QUOTED PASSAGE:
--

Solution architecture
The core of this solution is to inject a simulated event into a target ECS instance by calling the CreateSimulatedSystemEvents API. The flow is as follows:
Event injection: You can use the CLI or a software development kit (SDK) to set the event type and scheduled execution time to create a simulated event for an instance.
Generation and distribution: The ECS backend generates a notification with the same structure as a real event. It distributes the notification through standard channels such as EventBridge or Cloud Monitor.
Automated response: Downstream systems, such as Function Compute (FC), webhooks, or O&M scripts, listen for the event and trigger predefined business logic.
Verification and closure: You can query the event status to confirm that it is progressing correctly. After the drill, you can cancel the event using the API to complete the process.
Implementation steps
The simulated system event feature is currently available only through an API, the CLI, or an SDK. The ECS console does not provide an interface to create or cancel these events.
You can use Alibaba Cloud OpenAPI Explorer for online calls and debugging. You can run the API operation directly in OpenAPI Explorer. Upon successful execution, OpenAPI Explorer automatically generates SDK code examples.

--

DATASET ROWS:
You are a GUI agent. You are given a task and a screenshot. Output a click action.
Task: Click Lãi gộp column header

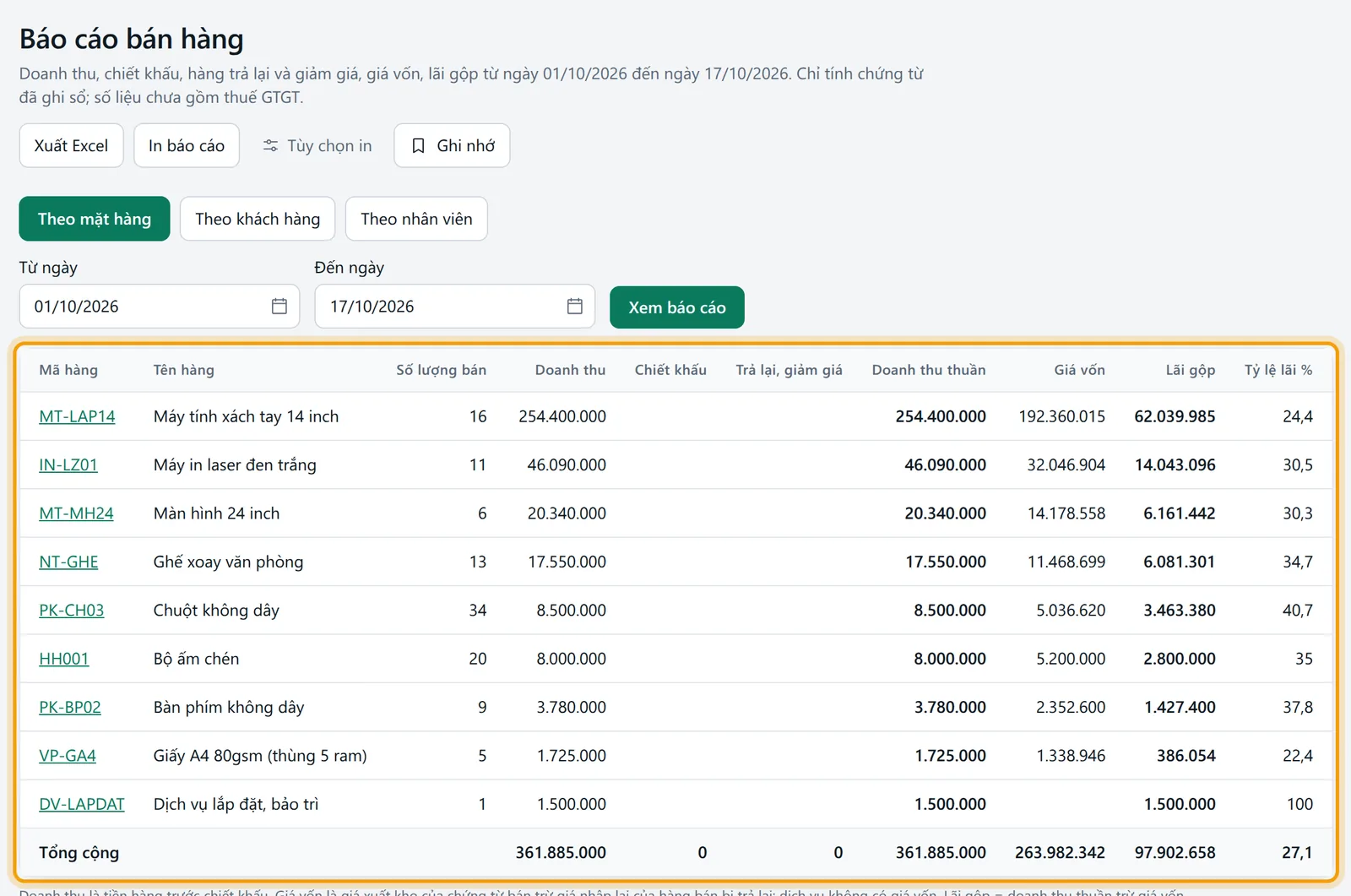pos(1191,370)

--

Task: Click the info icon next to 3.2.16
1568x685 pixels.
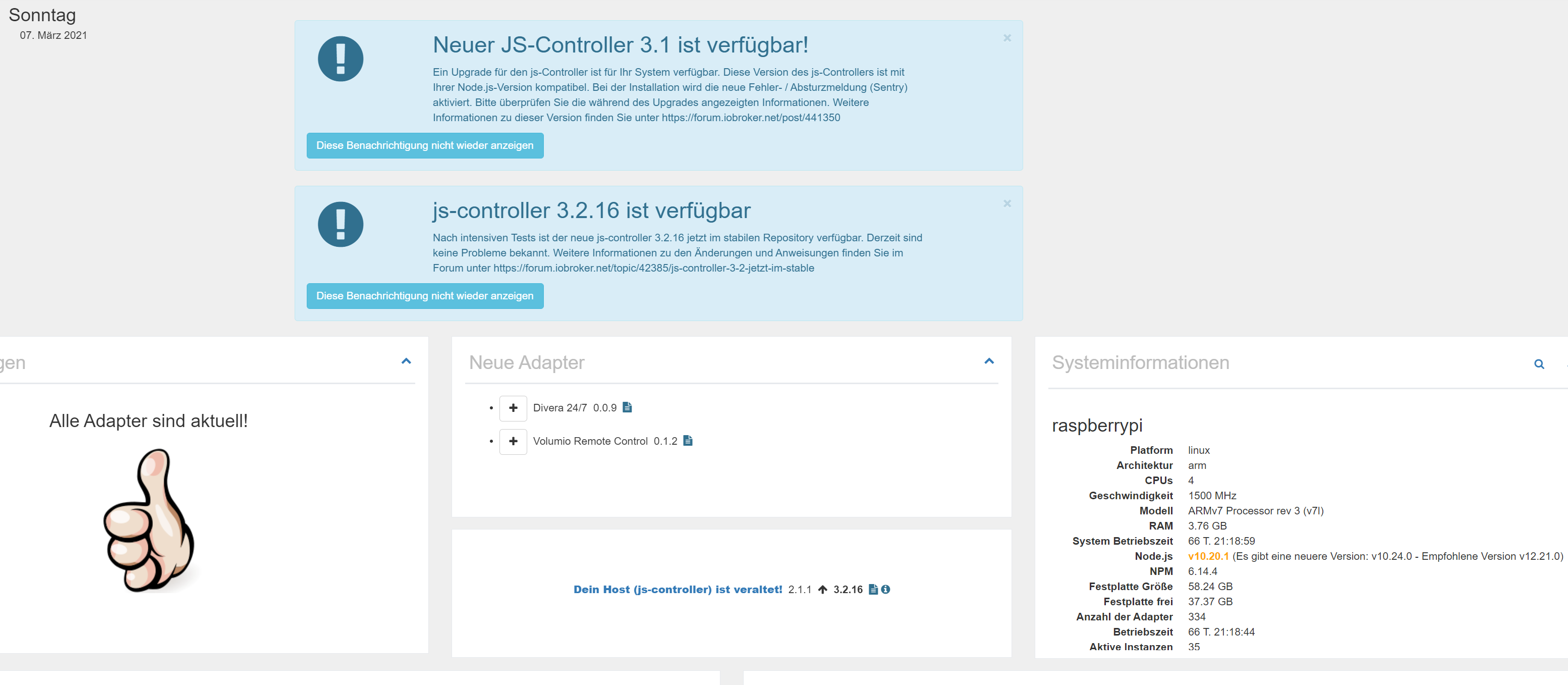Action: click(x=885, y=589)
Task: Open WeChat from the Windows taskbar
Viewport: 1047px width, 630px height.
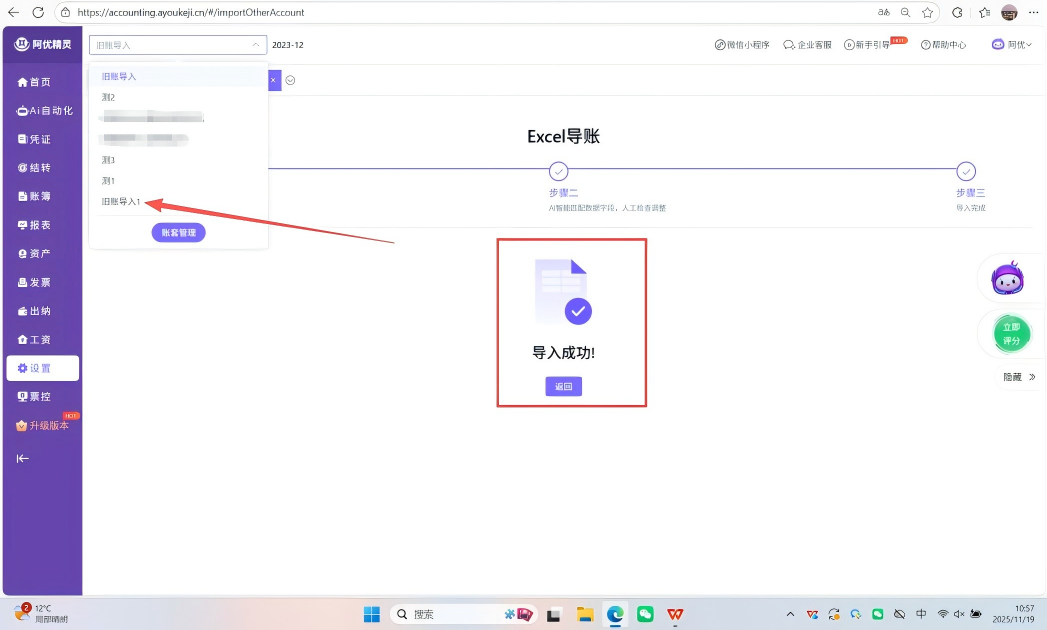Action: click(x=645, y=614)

--

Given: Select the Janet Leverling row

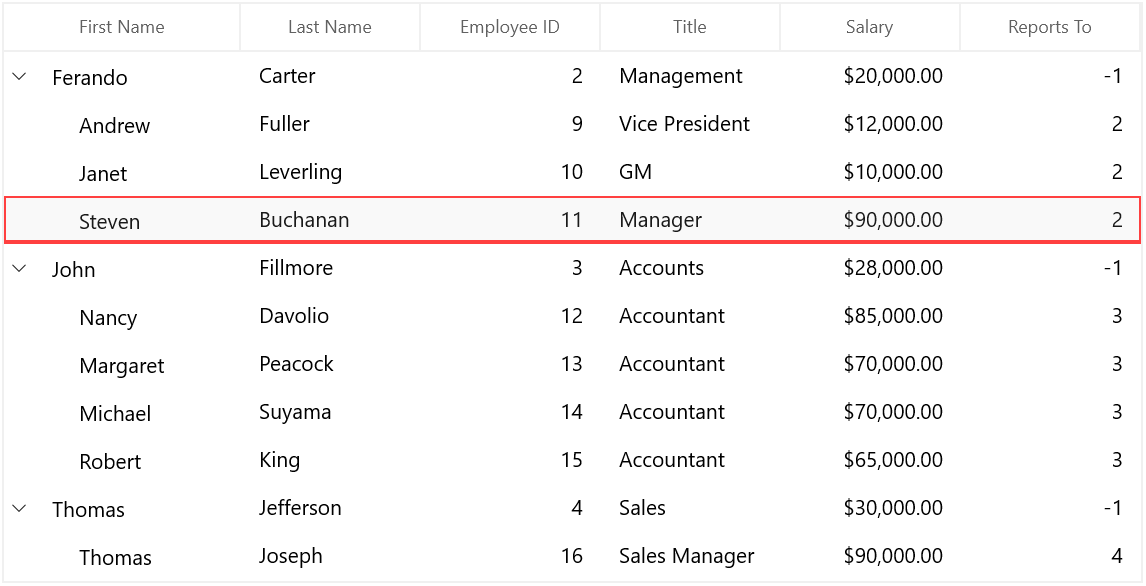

--

SHORT TASK A: From the passage on simulated ECS events, repeat the stretch from "You can use Alibaba" through "SDK code examples.".
SHORT TASK B: According to the passage on simulated ECS events, through which means is the simulated system event feature currently available?

FULL RESPONSE A:
You can use Alibaba Cloud OpenAPI Explorer for online calls and debugging. You can run the API operation directly in OpenAPI Explorer. Upon successful execution, OpenAPI Explorer automatically generates SDK code examples.

FULL RESPONSE B: Only through an API, the CLI, or an SDK.